African countries south of the Sahara are poised to enjoy a surge in growth in their banking systems during this decade. The three main drivers of this development will be generally very high rates of economic growth, financial deepening to fulfil huge unmet needs for basic financial services and new technologies to provide them—particularly over mobile phones.
In this report we trace out two scenarios for the growth of the sector. In the conservative scenario, driven exclusively by economic expansion, we project that the industry in 16 key African economies will boost its financial assets by 178% to US$980bn by 2020. In the more likely scenario, driven by both economic growth and financial deepening, we foresee assets expanding by 248% to US$1.37trn at the end of the decade (see chart).

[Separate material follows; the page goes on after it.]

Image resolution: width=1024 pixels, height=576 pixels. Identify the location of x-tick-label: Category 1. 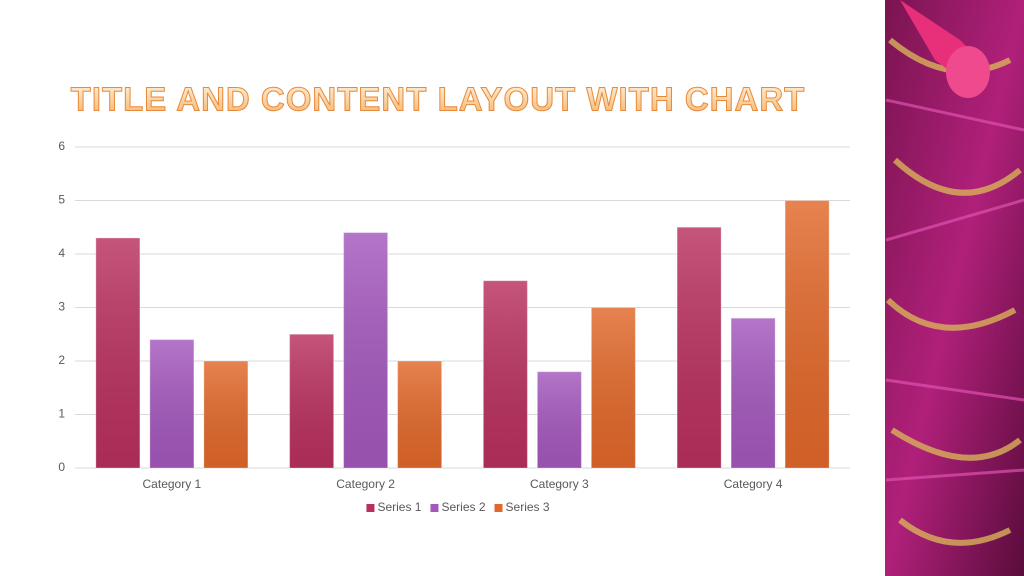
(172, 484).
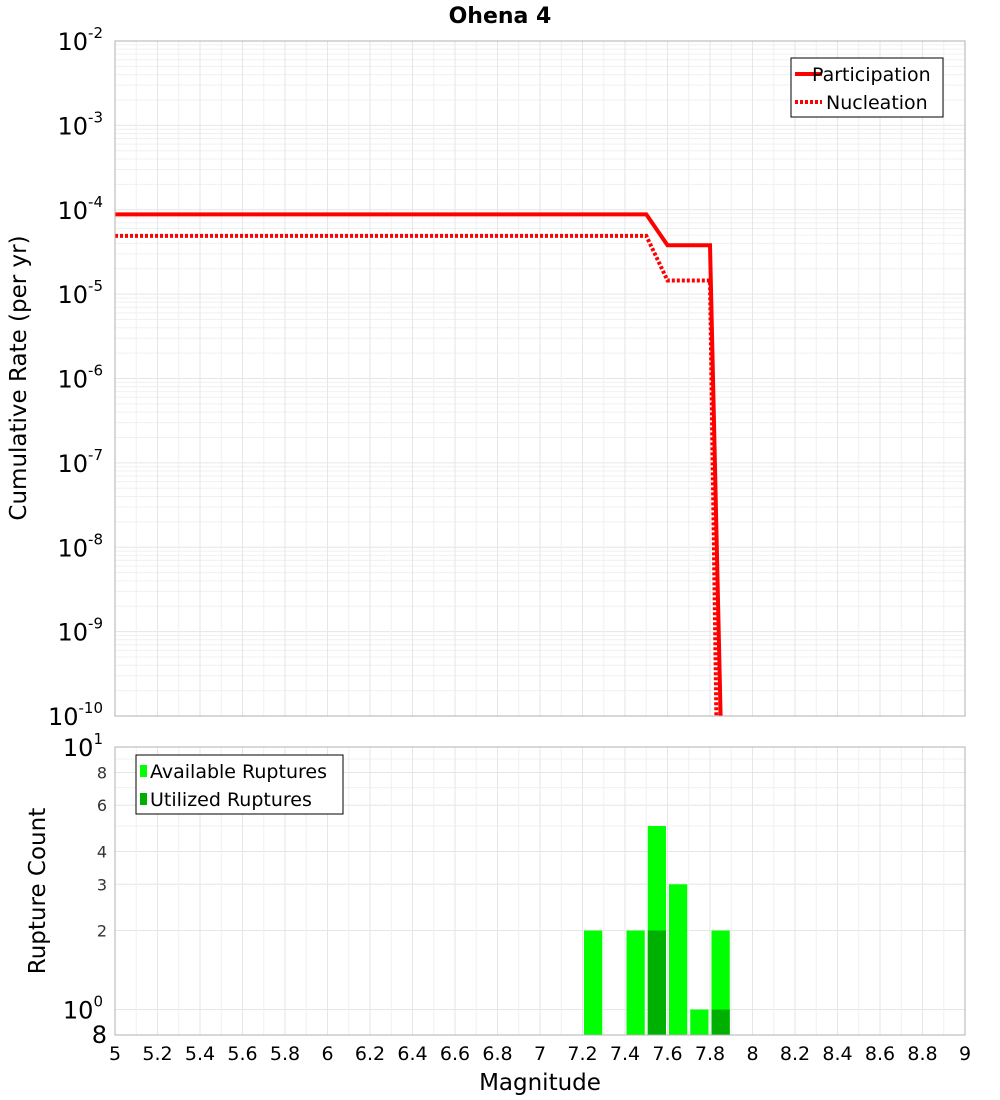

The boom will vary markedly across the continent, however. Banking is likely to enjoy its most rapid expansion in Angola, increasing assets at least fivefold by 2020, as that country experiences a surge in petroleum production and builds up an industry long hampered by civil war and economic malaise. Banks in a number of other economies—including Ghana, Tanzania and Uganda—will expand assets at least threefold over the same period.
Slower-growing markets will include South Africa, which is the financial powerhouse of the continent but will expand its own banking sector only modestly by 2020. Botswana and Namibia, two other economies with well-developed banking systems, are also slated to expand banking assets at rates below the regional average.
In most regards the region is trailing the rest of the world in developing the banking systems that are vital for stronger economic development and growth. However, in some key aspects Sub-Saharan Africa is leading other regions in ways that will allow it to rapidly catch up, or even leapfrog forward, in the next decade and beyond. The continent’s industry is a leader in mobile banking and other innovative approaches to reaching new customers. Most of its markets are also unusually open among emerging markets to foreign banks and microfinance firms. More than anything else, it offers huge unmet financial needs in a world largely marked by excessive debt and leverage.